Ce vendredi, la journée fut marquée par des explosions, environ une centaine, pour les habitants de Koungou. Une ambiance de guerre civile. Quelques minutes avant, le matin, la gendarmerie effectuait en autre un contrôle des situations administratives des habitants du quartier Jamaïque, visé par un arrêté préfectoral d’expulsion pour constructions illégales, insalubrité, dangerosité de l’habitat et des sites d’implantation, puisque une mère et ses enfants y avaient trouvé la mort dans un glissement de terrain il y a 3 ans, etc. (Lire l’Arrêté préfet démolition Jamaïque). Il somme les habitants des 200 cases visées d’évacuer les lieux dans un délai d’un mois et 8 jours à compter du 29 janvier 2021. Le 9 mars, il est donc prévu que le préfet le fasse respecter par la force publique.

Une force publique qui a eu du mal à contenir un déchainement de violences des habitants refusant leur expulsion, s’en prenant aux proches résidents. Ce quartier Jamaïque est décrit comme une zone de non droit par les habitants de Koungou. « C’est le règne de la prostitution, du trafic de drogue, je n’y entre qu’accompagné, c’est un Etat dans l’Etat, c’était une erreur de penser s’y attaquer qu’avec seulement quelques gendarmes, l’opération qui s’est tenue vendredi n’a pas été assez préparée », juge un habitant qui réside à proximité et qui connaît bien le quartier.

Incendies alumés pour déloger les habitants de Koungou Manga ce vendredi

« On va brûler les blancs ! »

Avec ses voisins de la résidence du Hameau du Récif, ils se disent traumatisés par ce qui s’est passé la journée de vendredi et dans la soirée. « Dès que la gendarmerie a voulu interpeller un des leaders le matin, des habitants du quartier Jamaïque ont commencé à leur jeter des cailloux, puis à s’en prendre à notre résidence. Il y avait de très jeunes, mais aussi des majeurs et des adultes dans la force de l’âge, des garçons et des filles. Ils ont essayé de défoncer notre portail, mais heureusement, un voisin l’avait ressoudé à la hâte, c’est ce qui nous a protégé. Ils étaient plus d’une cinquantaine à entourer la résidence, d’autres étaient juchés sur les toits des maisons environnantes, des pierres volaient, et cela a duré toute la journée ce vendredi jusqu’à 18h. Les blindés ont essayé de rentrer dans le quartier Jamaïque, mais ils ont carrément reçu des rochers. Les forces de l’ordre se sont alors repliées devant le portail, lieu qui demeurait le théâtre des affrontements entre les tirs de grenades lacrymogènes et les cailloux qui arrivaient dans notre cour. Pendant deux heures à la fin, nous avons entendu les gendarmes dire qu’ils n’avaient plus de munitions, ils y allaient à la matraque. Pendant ce temps, les jeunes criaient, ‘on est chez nous’, et chantaient l’hymne comorien, c’est mon voisin qui l’a reconnu. »

§ Problème posé 1: Recopiez intégralement la liste ci-dessous, ligne par ligne, en décalant de 93 chaque coordonnée figurant dans les réponses. Laissez les images de côté.

§ Lignes du jeu de données:
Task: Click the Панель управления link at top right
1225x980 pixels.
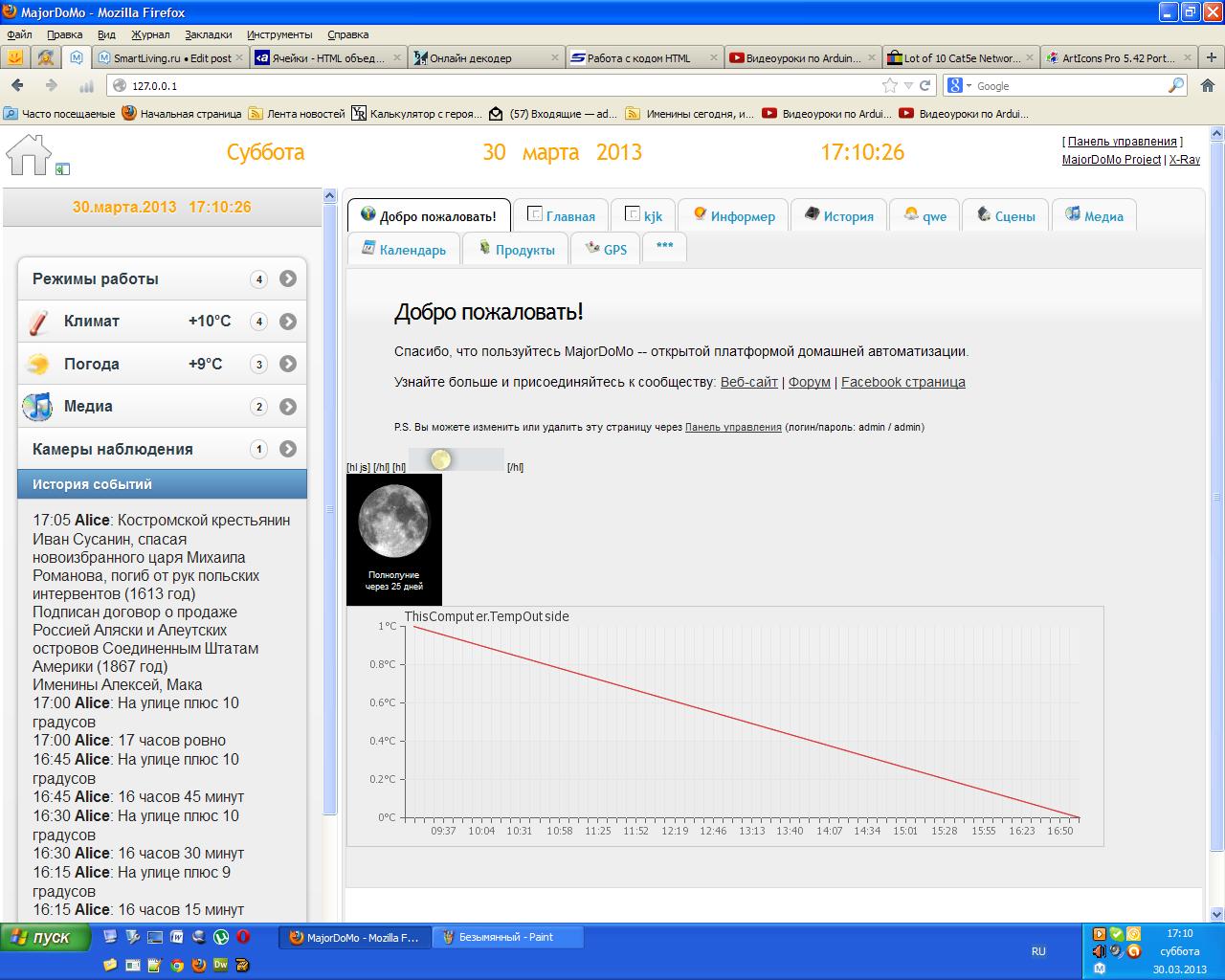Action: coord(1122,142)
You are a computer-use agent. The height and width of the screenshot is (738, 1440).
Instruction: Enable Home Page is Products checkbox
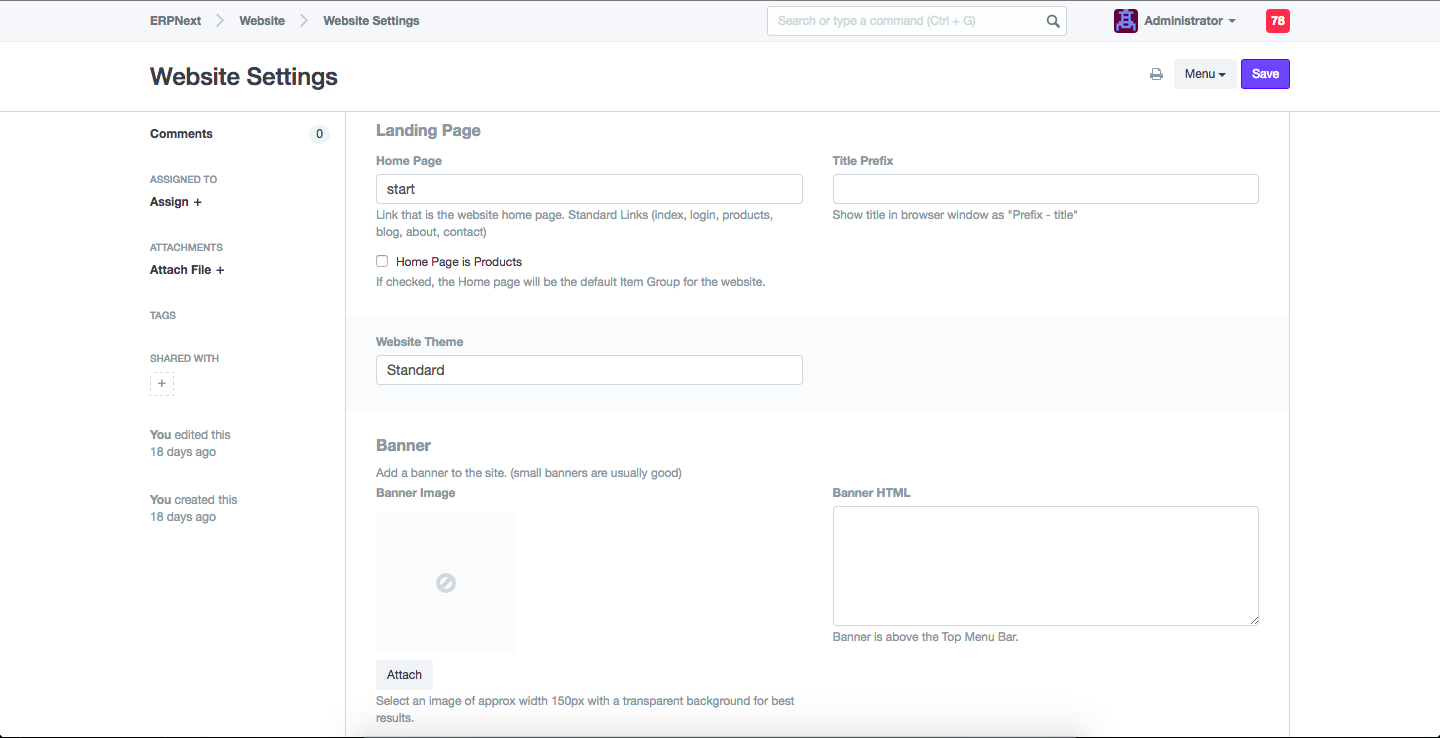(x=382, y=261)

§ Problème posé 2: Poursuivez l'article sur les violences autour du quartier Jamaïque à Koungou à partir de son dernier paragraphe.

§ Réponse rédigée 1:
Task: Click the Панель управления link at top right
1225x980 pixels.
Action: coord(1215,235)
You are a computer-use agent. The height and width of the screenshot is (738, 1440).
Instruction: Enable Home Page is Products checkbox
(x=475, y=354)

§ Réponse rédigée 2:
N’arrivant pas à pénétrer dans la résidence du Hameau du Récif, une partie de la troupe se déplace vers la résidence Koungou Manga, « des filles essentiellement au départ. Ils ont défoncé les portes, et, malgré l’intervention de la gendarmerie, ont jeté deux bombes artisanales, en criant des insultes, du type, ‘on va brûler les blancs’ » Il était 23h, et des appartements ont été saccagés, leurs habitants tabassés. Une famille a été transférée dans la nuit à l’hôtel Trévani, une autre a été évacuée en métropole, plus grave, on signalerait le viol d’une femme enceinte.

Contactée dans la journée par leurs soins, la Société Immobilière de Mayotte (SIM) ne se serait pas manifestée, « on nous a expliqué que c’était vendredi après-midi, et qu’il n’y avait personne de disponible », indique un des habitants. Une proposition de relogement aurait été faite, « mais dans la même résidence ».

« Le 9, ce sera la guerre »

Déploiement des blindés ce vendredi à Koungou, mais qui n’auront pu pénétrer dans Jamaïque

L’un d’entre eux qui connaît bien un des jeunes assaillants, « jusque là sans histoire », pour travailler au collège de Koungou, rapporte ses propos qui ne laisse aucun doute sur la suite, « le 9, ce sera la guerre ».

Les habitants se disent apeurés, choqués, et excédés de ne pas avoir vu de représentant de la préfecture ni de la mairie, « on se demande s’il y a quelqu’un dans cette mairie, pas un policier municipal n’est passé. Seul le rectorat s’est manifesté, notamment pour mettre en place une cellule psychologique, et l’ARS ». Ils ont rédigé un courrier à l’intention du préfet. « C’est le quartier emblématique de la délinquance à Koungou, c’est irresponsable d’y aller avec quelques gendarmes qui ont fait ce qu’ils ont pu. Mais lorsqu’ils se sont retirés vendredi soir faute de munition, les jeunes ont crié qu’ils avaient gagné. Ils ont lâché, ‘si on nous vire de là, on virera ceux qui vivent en bas pour habiter à leur place’. On se sent en danger, nous avons donc interpellé le préfet pour lui expliquer que nous avons été aux premières loges pour assister aux agressions violentes dans la résidence voisine de Koungou Manga et nous craignons d’être les prochains sur la liste. »

D’autres habitants témoignent, « les auteurs sont connus, du moins le leader Achi. Il a eu son Bac en 2017, mais étant né aux Comores, il a toujours été dans ce quartier de Koungou Jamaïque qui s’est étendu peu à peu jusqu’à la carrière ETPC et jusqu’à la forêt en hauteur. » Il explique qu’une partie des personnes délogées lors du décasage à Dzoumogne est venue ici.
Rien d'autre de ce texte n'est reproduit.